Unless the Lord guards the city, the guard keeps watch in vain.
It is in vain that you rise up early and go late to rest,
eating the bread of anxious toil; for he gives sleep to his beloved.
HYMN # 699 Christ Is Made the Sure Foundation
Opening PRAYER: God of Sabbath rest, today is the Christian Sabbath, and wherever we find ourselves, we rest in You. This season in our whole world is filled with anxieties, Holy One; we call out to You. Dealing with illness is such a trouble right now, and we in the first world have such high expectations for our healthcare. O Great Physician, You showed us how our well-being and our behaviour are closely connected. We want to know the best steps to take. We don’t want to be upset by others who make different decisions. And many of us are getting so weary of this problem that overshadows everything. How long, O Lord?!
Christ, You once promised to build Your house, and not even the gates of hell would stand against it. So we keep on trusting You to build Your Church, You being our Cornerstone. By the Holy Spirit keep us in close contact with one another, while we are not meeting, and let us be strengthened and united.

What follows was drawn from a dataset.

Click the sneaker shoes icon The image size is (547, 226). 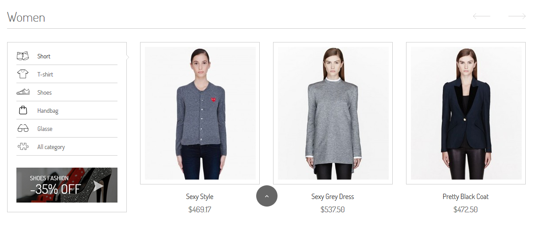(23, 92)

In Your name. AMEN.
John 2:13-25 read by Sharon White
SOLO: Mercy Tree – Sharon Marshall, 2020
SERMON: Zeal for Your House It is 1660 in Bedfordshire, north of London, England. The Church of England is clamping down on ‘non- conformist’ preachers – these ‘free Church,’ non-Anglicans are simply not allowed! Out in a field, one day, a certain John Bunyan is arrested while speaking. This tradesman in his early thirties had, after years of religious and spiritual crisis, been baptized and joined a Particular Baptist Church in Bedford. John’s gift for speaking became apparent, and he took up preaching, alongside the pot and pan repairs he’d learned from his father.
But now, he was in prison. And, because he refused to pledge not to preach again, he stayed in prison, for the most part, for the next twelve years. John was in and out some, and even got to do occasional preaching outside. Inside, he wrote: books and books. It is likely, near the end of this time, that the zealous preacher wrote his most well-read and widely published story: The Pilgrim’s Progress. It was published in 1678, after he was free and then the pastor of the Bedford Church.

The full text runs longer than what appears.